The majority of doctors are of good heart and sound mind. Most doctors strive to do the right and correct thing to the best of their capabilities in any circumstance. Most doctors are by nature are intelligent, inquisitive, and caring. Their actions are driven not by self-interest or greed, but by thoughtful reasoning and moral compass.

As in any population, of course, vast differences exist in individual characteristics, including intellectual acumen, empathy, and common sense. Those bereft of moral compass and the intolerant and prejudiced walk among us in all professions. Medicine is no exception.

The simple truth to the matter is that the overwhelming majority of people are good people. They are honest, have integrity, and are guided by conscience. Most police officers are not trigger-happy racists. Most priests do not have an affinity for altar boys. And most doctors do not hand out opiates like Halloween candy. What we hear about are the exceptions, not the rule.

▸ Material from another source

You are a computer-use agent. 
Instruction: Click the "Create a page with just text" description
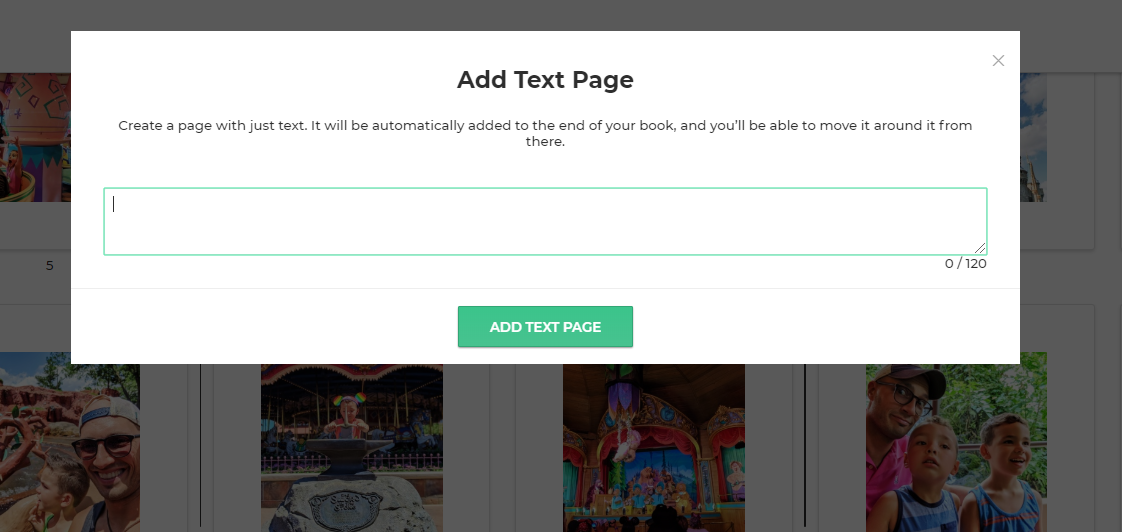point(545,133)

John Forbes Nash, Jr, was an American mathematician who made fundamental contributions to differential geometry and game theory and was portrayed by Russel Crowe in the 2001 film A Beautiful Mind. Nash described a type of equilibrium in which these harmful exceptions were kept at bay by the population majority with empathy and reasoning. This small minority of the population was kept in check by countermeasures. Miscreant actions were met with law and other measures that provided consequences for actions outside societal norms. Thus, self-serving actions that are in one's best interest but performed at the expense of others are stifled and prevented from gaining a foothold in the majority population.

In regard to the medical profession, an apt example of Nash equilibrium is the case of Detroit doctor Farid Fata, who devised a scam to diagnose cancer in patients who did not in fact have cancer, to profit from the unneeded treatment. This was an unconscionable scheme incomprehensible to those of ethical integrity. His pocket was lined with $34 million over the years.[1] When Fata was eventually caught, the federal prosecutor recommended a 175- year prison sentence owing to his egregious acts, and he was sentenced to 45 years in prison.[2]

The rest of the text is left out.